Chapter 6: NumPy functions

Mathematical functions

face Josiah Wang

Let’s get back to being practical!

Your task now is to take a quick glance at all the lovely mathematical functions provided by NumPy in the documentation. These can be used in a vectorised manner (i.e. applied to whole np.arrays without loops).

Confusingly, many (but not all) of these are also methods of np.array. so both np.mean(x) and x.mean() work! I personally prefer the OOP version as it is shorter.

These are all pretty straightforward and self-explanatory though. So rather than me listing out all the possible functions, I’ll just let you do a quick quiz to try to explore some of these yourself!

1 2 3 4 5 6 7

Question 1

Write a function/method call to compute the standard deviation of x below.
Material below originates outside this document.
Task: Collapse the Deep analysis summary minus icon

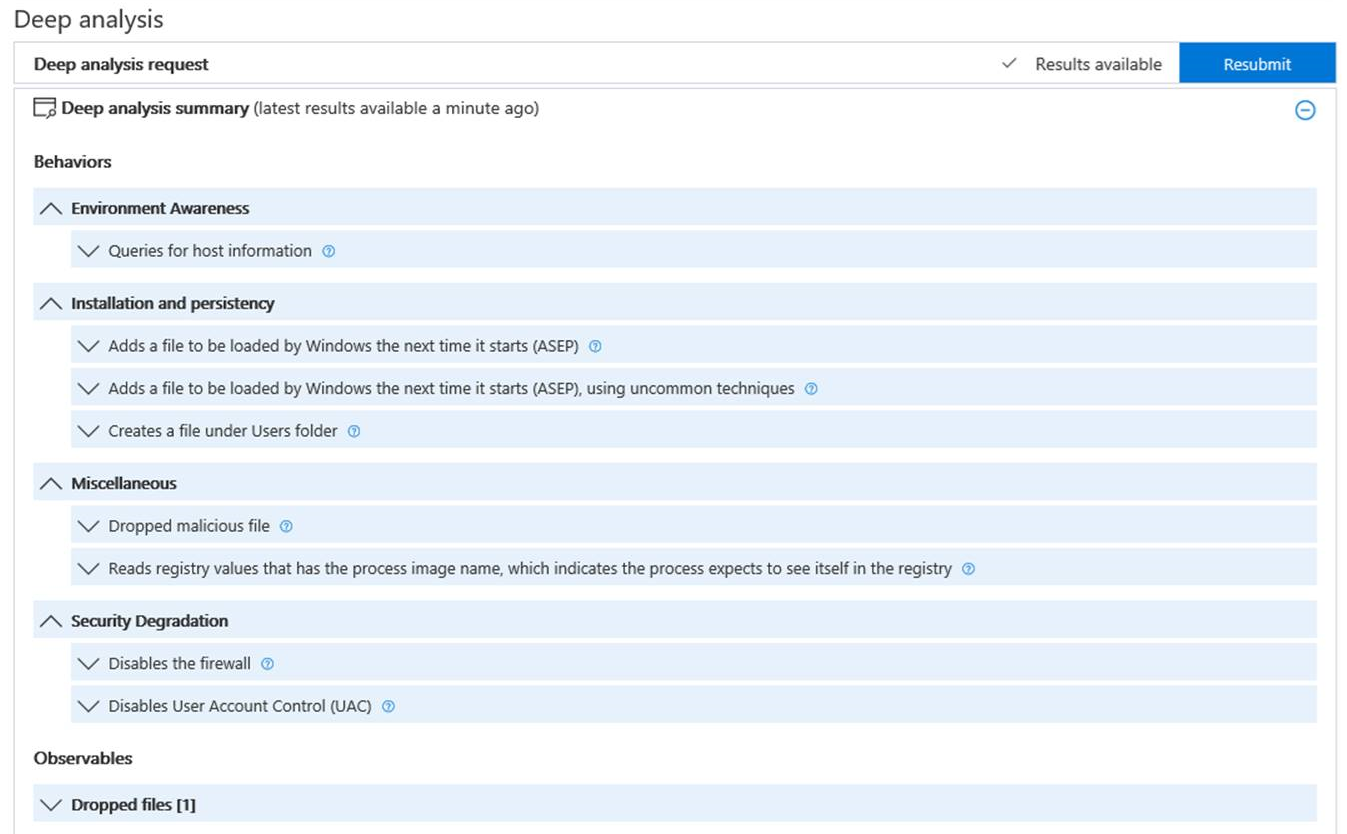Action: click(1305, 111)
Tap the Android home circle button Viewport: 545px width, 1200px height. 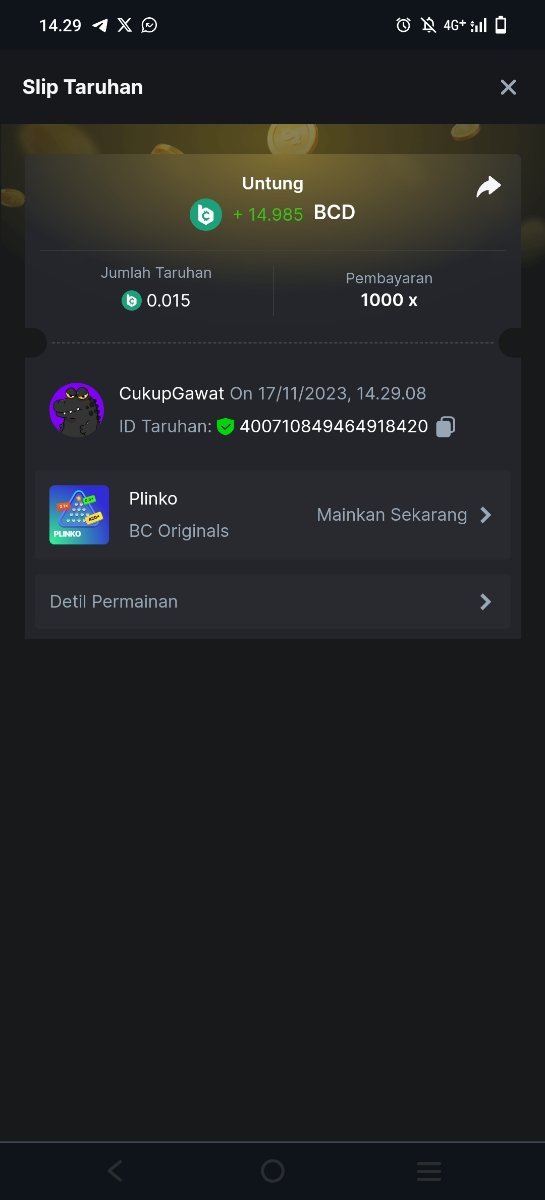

Your answer should look something like x.sum() or np.sum(x).

>>> import numpy as np
>>> x = np.array([1, 5, 3, 2, 3, 6])
>>> y = ?????
>>> print(y)
1.699673171197595
x.std()
Explanation:

A straightforward one: you can use either x.std() or np.std(x). You can also use np.sqrt(x.var()) if you really want!

Question 2

Write a function/method call to compute the median of x below. Your answer should look something like x.sum() or np.sum(x).

>>> import numpy as np
>>> x = np.array([1, 5, 3, 2, 3, 6])
>>> y = ?????
>>> print(y)
3.0
np.median(x)
Explanation:

Use np.median(x) to compute the median. Unfortunately there is no .median() method, so you cannot use x.median()!

Question 3

Write a function/method call to compute the product of x below (i.e. multiply all numbers in x). Your answer should look something like x.sum() or np.sum(x).

>>> import numpy as np
>>> x = np.array([1, 3, 2, 4])
>>> y = ?????
>>> print(y)
24
x.prod()
Explanation:

Use x.prod() and np.prod(x) to multiply all numbers in x!

Question 4

Write a function/method call to compute the sum of each column in x below. Your answer should look something like x.sum() or np.sum(x).

>>> import numpy as np
>>> x = np.array([[7, 1, 3], [9, 3, 6]])
>>> y = ?????
>>> print(y)
[16 4 9]
x.sum(axis=0)
Explanation:

You can sum up numbers along a specified axis if you provide the axis argument. So x.sum(axis=0) adds up each column, and x.sum(axis=1) adds up each row ([11 18]). The function equivalent np.sum(x, axis=0) also works similarly.

Question 5

What is the output of the following piece of code? Write out your answer as how a np.array would be printed, e.g. [1 2 3].

import numpy as np
x = np.array([[4, 7, 3], [1, 2, 5]])
y = x.argmin(axis=1)
print(y)
[2 0]
Explanation:

The x.argmin() method (or equivalently np.argmin(x) function) gives the index of the minimum value in the array x.

If the axis argument is not provided, then it will give the index of the minimum across the whole flattened array (3, pointing to x[1,0]).

If axis=0, it computes the indices of the minimum for each column ([1 1 0] in this case, since [1 2 3] are the minimum values for each column).

If axis=1, it computes the indices of the minimum for each row, so [2 0] for this case since the minimum is 3 in row 0 and 1 in row 1.

Question 6

What is the output of the following piece of code? Write out your answer as how a np.array would be printed, e.g. [1 2 3].

import numpy as np
x = np.array([1, 2, 3])
y = x.cumsum()
print(y)
[1 3 6]
Explanation:

The x.cumsum() method (or equivalently np.cumsum(x) function) gives the cumulative sum of x. So it will return [1 1+2 1+2+3] which is [1 3 6].

Question 7

What is the output of the following piece of code? Write out your answer as how a np.array would be printed, e.g. [1 2 3].

import numpy as np
x = np.array([[3, 0, 2], 
              [2, 4, 5], 
              [1, 6, 7]])
y = x.diagonal()
print(y)
[3 4 7]
Explanation:

The x.diagonal() method (or equivalently np.diagonal(x) function) returns the diagonal of x. In this case, it returns [3 4 7].

You can also extract the off-diagonals by providing an offset, e.g. x.diagonal(offset=1) will give you [0 5], and x.diagonal(offset=-1) will return [2 6].